Dr. Antonucci, a polymer chemist with the National Institute of Standards and Technology in Gaithersburg, Md., and Dr. Drago Skrtic, a physical chemist with the American Dental Association Health Foundation, Paffenbarger Research Center, located on the NIST campus, are working on a dental composite that can actually cause teeth to repair their own small cavities. Antonucci reported on their research today at the 222nd national meeting of the American Chemical Society, the world's largest scientific society.

"We've tested it [in vitro] as a remineralizing sealant for artificially induced caries in bovine enamel and we've been able to see the growth of new mineral," Antonucci said in a telephone interview. Demineralization of teeth is what leads to cavities (caries). The composite materials he is working with contain amorphous calcium phosphate, or ACP for short, as a bioactive filler.

ACP releases calcium and phosphate ions, which "in the right proportions, can form the natural mineral [hydroxyapatite] that is found in teeth and bones."

While researchers have known for several years about ACP's restorative powers, the NIST/ADA research group is unique in trying to put the material into a bioactive and photocurable polymer composite that could have multiple dental applications. The polymer in the composites can be designed to be biostable or biodegradable, depending on the intended application.

"We are designing a specific material right now, which the American Dental Association believes can be used as an orthodontic adhesive," said Antonucci. "One of the problems with using orthodontics in children's mouths is that where they're attached to teeth by braces, there tends to be demineralization around that tooth.

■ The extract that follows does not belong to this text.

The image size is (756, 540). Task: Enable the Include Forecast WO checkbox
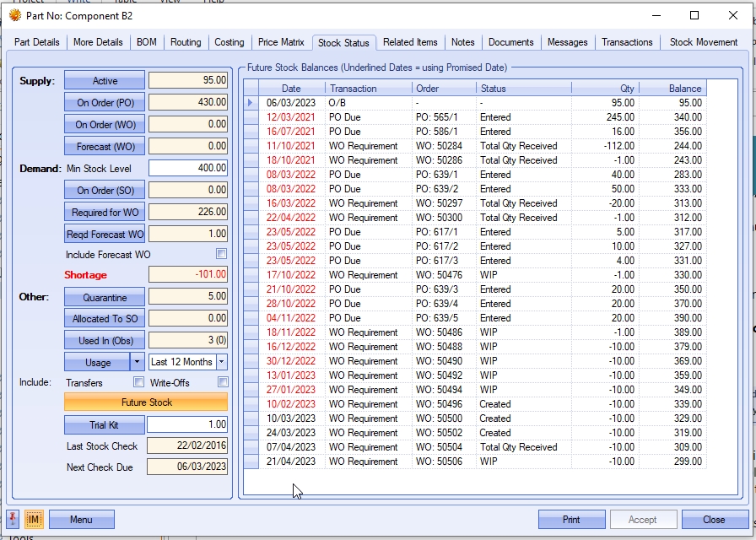tap(222, 254)
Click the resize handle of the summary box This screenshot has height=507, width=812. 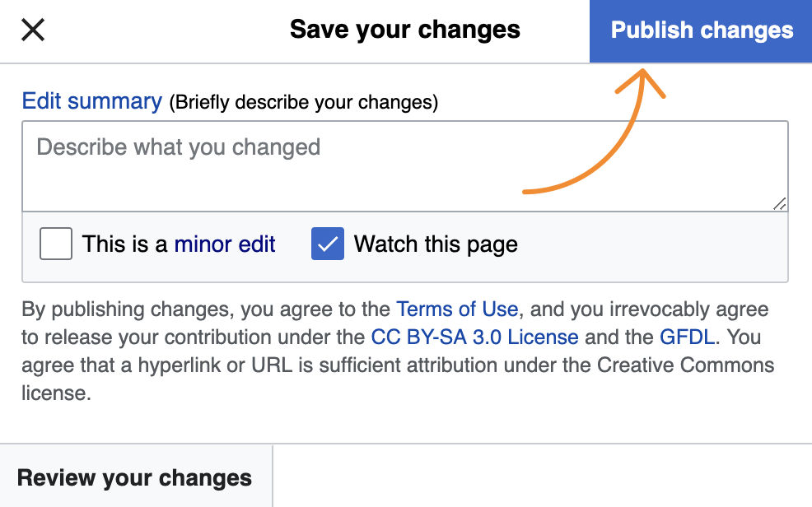(x=779, y=205)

Using this kind of adhesive material that has the ability to remineralize the tooth, or at least to prevent demineralization, we believe can be a distinct advantage."

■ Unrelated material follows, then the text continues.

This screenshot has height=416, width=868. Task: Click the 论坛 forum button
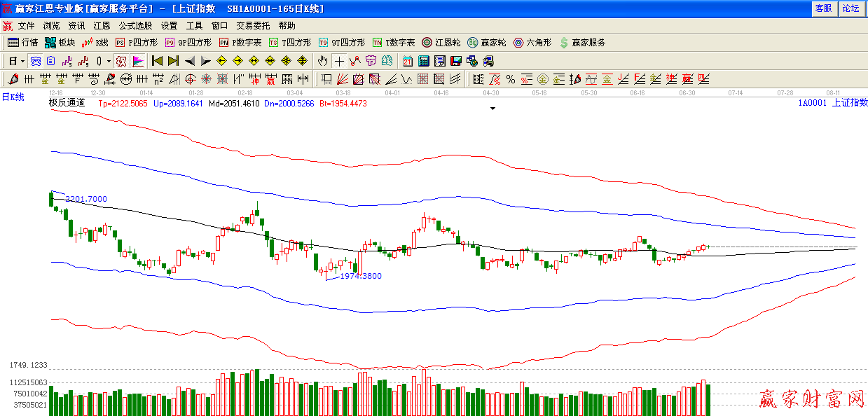click(851, 8)
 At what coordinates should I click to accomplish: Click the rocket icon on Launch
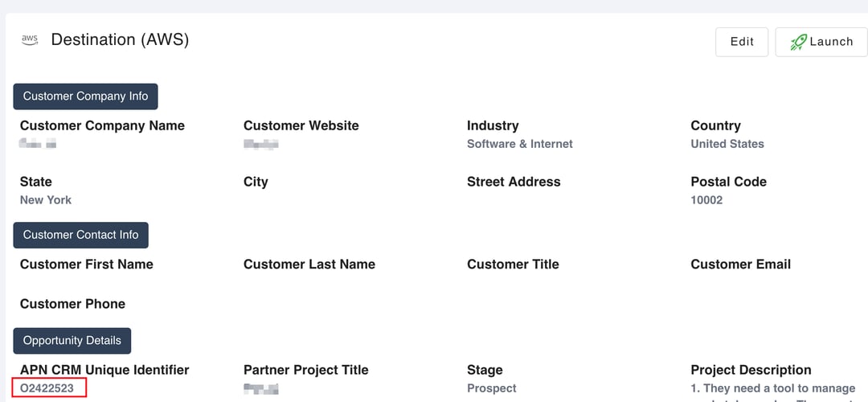pyautogui.click(x=798, y=42)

Dr. Gary Schumacher, a dentist and research colleague of Antonucci and Skrtic, agrees. "I think traditionally one of the biggest problems that the orthodontic patient has is keeping their teeth clean. The brackets, attached to teeth to hold the orthodontic wires and elastics, also trap food and plaque, which promotes demineralization and the decay process. What we would have then are the building blocks for remineralization to reverse the decay process." Schumacher is the chief of clinical research for the Paffenbarger Research Center.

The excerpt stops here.